WHAT TO WORK ON |
**1)** Why does the HoneyHive charting guide treat Duration as worth tracking? Answer in one to three sentences.
**2)** In the HoneyHive charting guide, replace "Focus" with "Scope" and write out everything from "Example: Monitoring TPS" down to "and entire traces.".

EXCERPT PROVIDED |
^^^^
Understanding Your Data

HoneyHive’s data model captures a wealth of information. To effectively explore this data, understand these key components:


Metrics are the numerical heartbeat of your app. They’re what you’ll visualize in charts.

  1. Usage Metrics

    • Request Volume: Queries over time. Spot usage spikes or drops.
    • Cost: Direct expenses. See if that new feature is breaking the bank.
    • Duration: System latency. Because slow responses kill engagement.
  2. Evaluators

    • Definition: Your custom quality checks, either Python or LLM-based.
    • Requirements: Must return float or boolean to chart.
    • Examples:
      • Keyword Presence (boolean): “Does every product review mention the product?”
      • Coherence Score (float): “How logically sound are multi-turn conversations?”
  3. User Feedback

    • Definition: The voice of your users, quantified.
    • Requirements: float or boolean inputs.
    • Examples:
      • Usefulness Rating (float): “On a scale of 1-5, how useful was this response?”
      • Used in Report (boolean): “Did the user actually use this in their report?”


Properties are the contextual gold of your data. All properties in the data model such as config, user properties, feedback, metrics, and metadata can be used to slice and dice your data in powerful ways.

Metrics chart performance. Properties unveil the context behind that performance. Both are crucial for exploratory data analysis.

Chart Types

HoneyHive offers three chart types, each zooming in on different parts of your LLM pipeline:


Example: Monitoring TPS across multiple models

Completion Charts

  • Focus: Individual LLM calls.
  • Key Metrics: cost, duration, tokens, errors, and any specified evaluators.
  • Examples:
    • Hypothesis: “Longer user messages cause more token waste.”
    • Test: Chart Average Unused Output Tokens grouped by binned_input_length.

Session Charts

  • Focus: Full user interactions and entire traces.
  • Key Metrics: User Turns, Session Duration, Avg User Rating, Agent Trajectory.
  • Examples:
    • Hypothesis: “Agents start looping after n turns.”
    • Test: Chart Agent Trajectory Evaluator grouped by Number of turns.

Event Charts

  • Focus: Specific steps or tools.
  • Examples: Retrieval Latency, Synthesis Quality, Tool Choice Accuracy.
  • Examples:
    • Hypothesis: “Our reranker is the bottleneck in high-load scenarios.”
    • Test: Chart 99th Percentile Rerank Time vs. Requests per Minute.

Building Charts


Choose Your Metric (What to Measure)

  • Process: Pick chart type, then a relevant metric.
  • Real-world Usage:
    • Don’t just track Request Volume. Ask: “Is volume growing faster for paid or freemium?”
    • Beyond Cost, ponder: “Is cost per successful session decreasing over time?”

Apply Aggregation (How to Measure)
^^^^
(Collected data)
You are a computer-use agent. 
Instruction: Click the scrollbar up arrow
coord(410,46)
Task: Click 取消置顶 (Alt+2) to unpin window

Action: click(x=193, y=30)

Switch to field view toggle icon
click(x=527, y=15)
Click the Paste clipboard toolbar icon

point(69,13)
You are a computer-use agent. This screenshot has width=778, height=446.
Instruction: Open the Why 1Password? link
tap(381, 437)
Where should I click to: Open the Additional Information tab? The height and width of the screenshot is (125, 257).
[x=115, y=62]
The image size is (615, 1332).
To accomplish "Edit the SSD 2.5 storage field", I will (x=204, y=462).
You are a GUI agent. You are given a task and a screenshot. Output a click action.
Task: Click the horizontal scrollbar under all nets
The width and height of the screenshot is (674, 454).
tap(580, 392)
^^^^
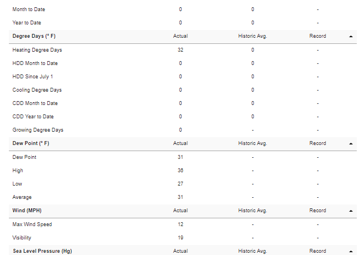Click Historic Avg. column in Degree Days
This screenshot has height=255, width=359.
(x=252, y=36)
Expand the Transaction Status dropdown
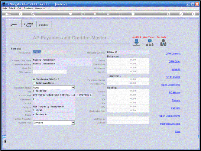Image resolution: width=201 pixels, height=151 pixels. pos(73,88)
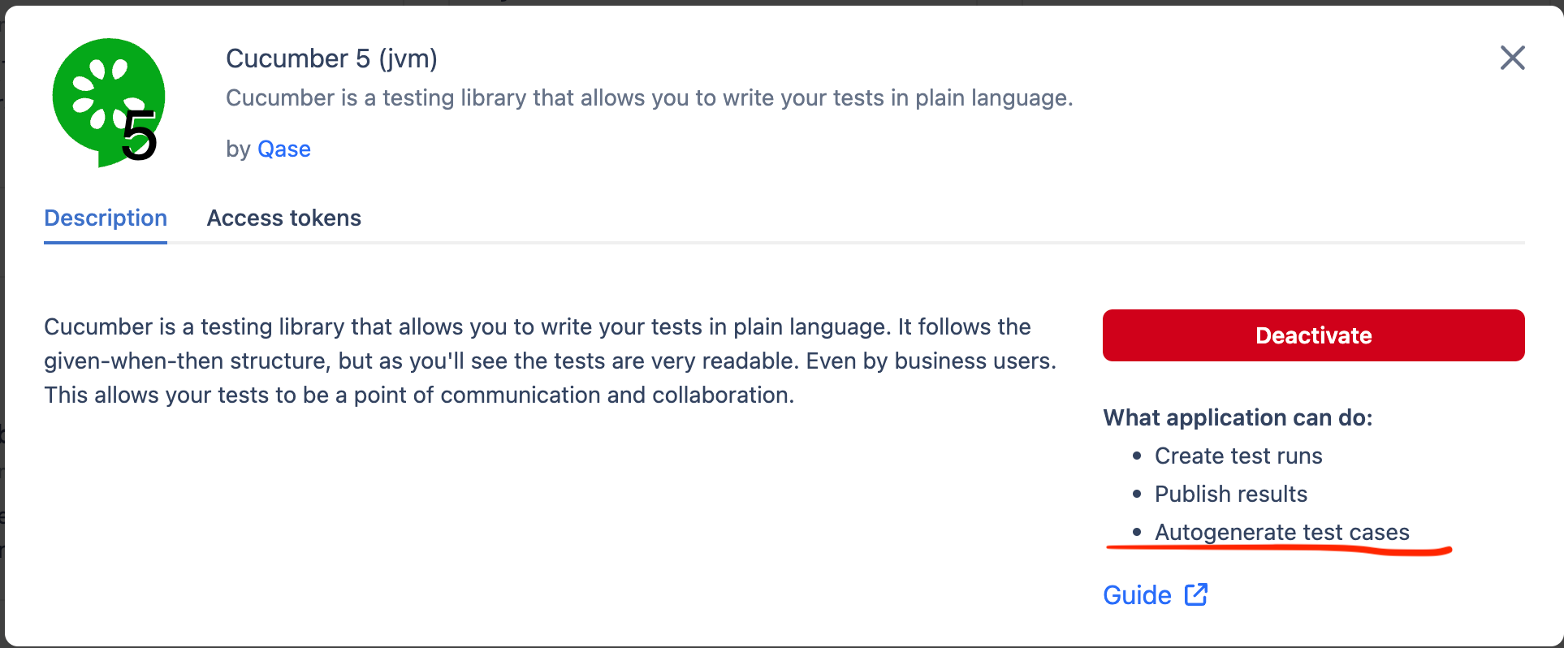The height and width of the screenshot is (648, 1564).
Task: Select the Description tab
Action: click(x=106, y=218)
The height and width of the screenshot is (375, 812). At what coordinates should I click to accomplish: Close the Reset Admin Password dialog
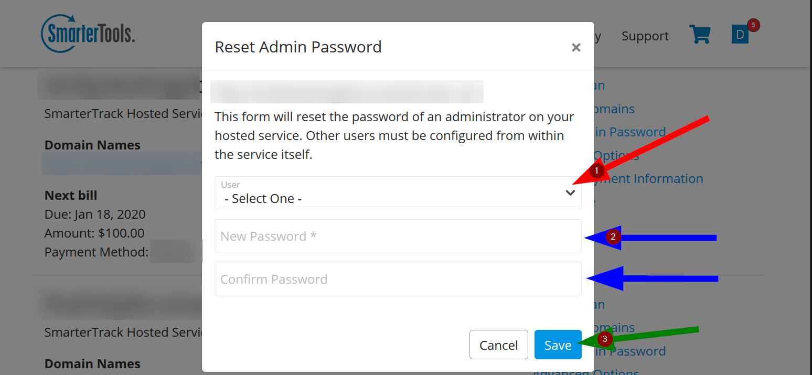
^^^^
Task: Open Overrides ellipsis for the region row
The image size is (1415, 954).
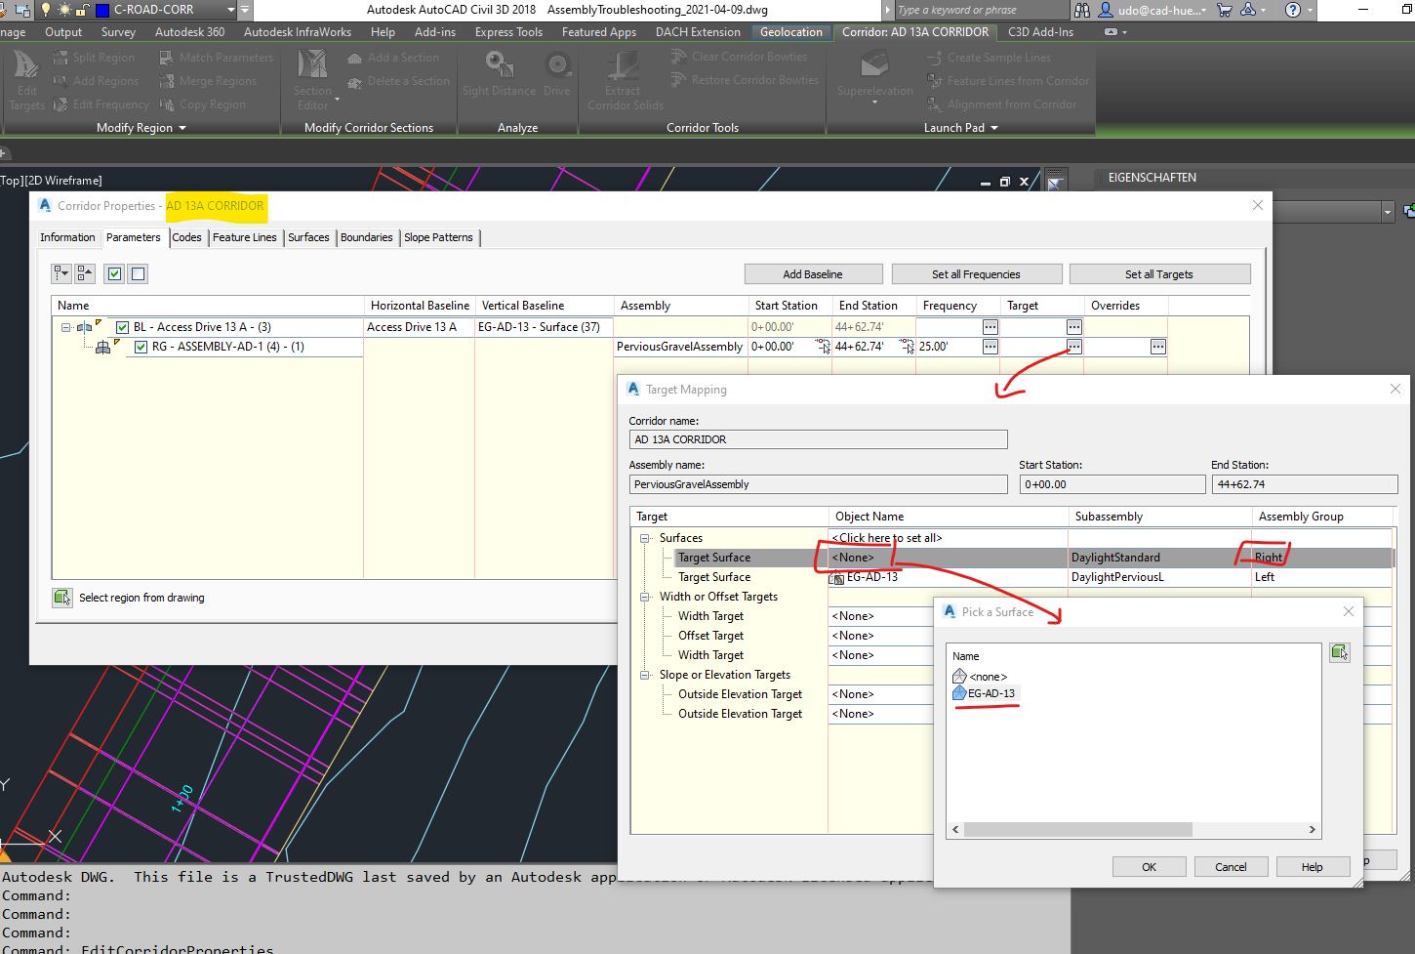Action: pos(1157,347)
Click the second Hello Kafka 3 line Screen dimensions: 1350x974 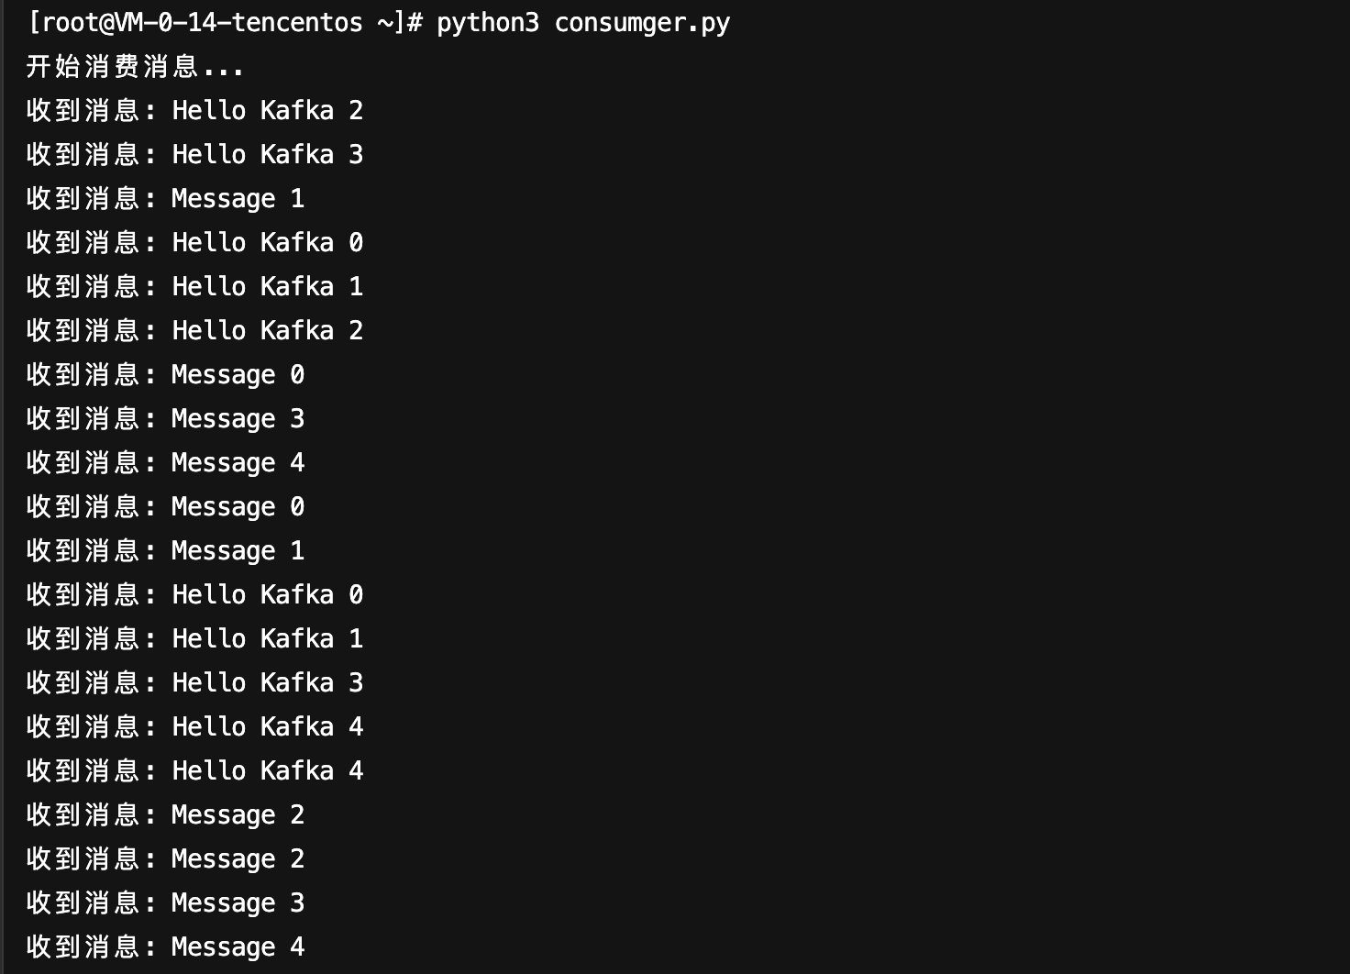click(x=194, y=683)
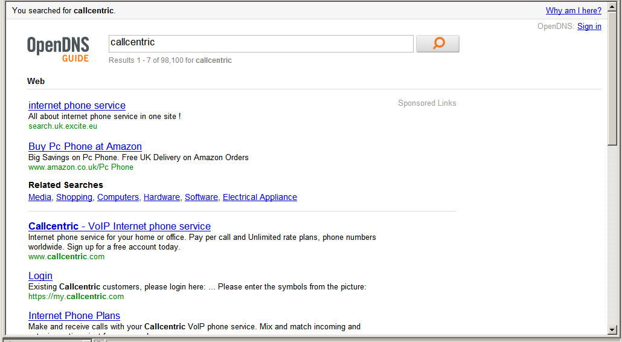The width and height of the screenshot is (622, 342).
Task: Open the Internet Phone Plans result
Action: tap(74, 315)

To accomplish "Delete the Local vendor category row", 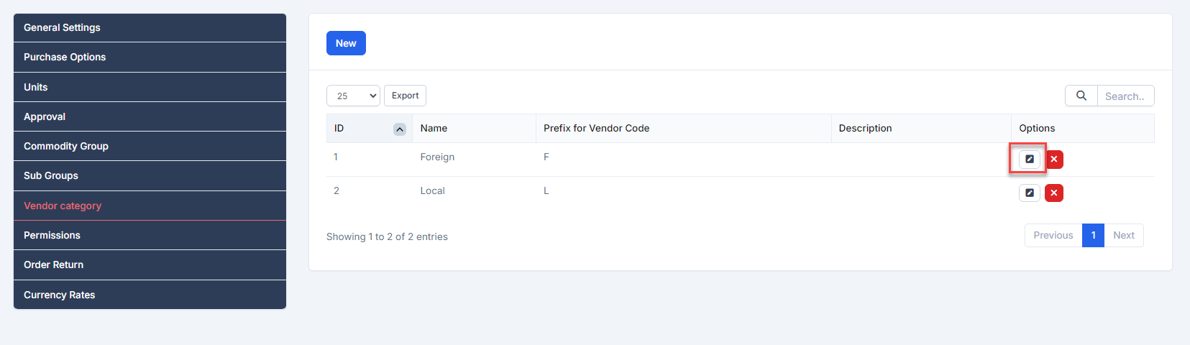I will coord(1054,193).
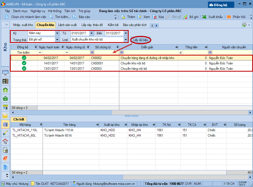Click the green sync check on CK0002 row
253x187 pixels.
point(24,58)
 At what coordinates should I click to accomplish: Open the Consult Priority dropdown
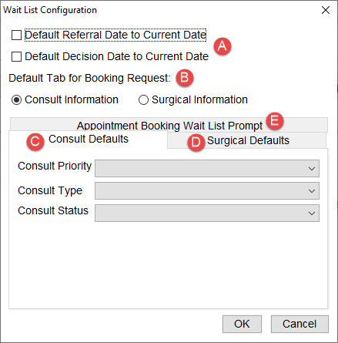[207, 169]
^^^^
OUTPUTS BY TASK |
**1)** Duration measures system latency, and the guide tracks it because slow responses kill engagement.

**2)**
Example: Monitoring TPS across multiple models

Completion Charts

  • Scope: Individual LLM calls.
  • Key Metrics: cost, duration, tokens, errors, and any specified evaluators.
  • Examples:
    • Hypothesis: “Longer user messages cause more token waste.”
    • Test: Chart Average Unused Output Tokens grouped by binned_input_length.

Session Charts

  • Scope: Full user interactions and entire traces.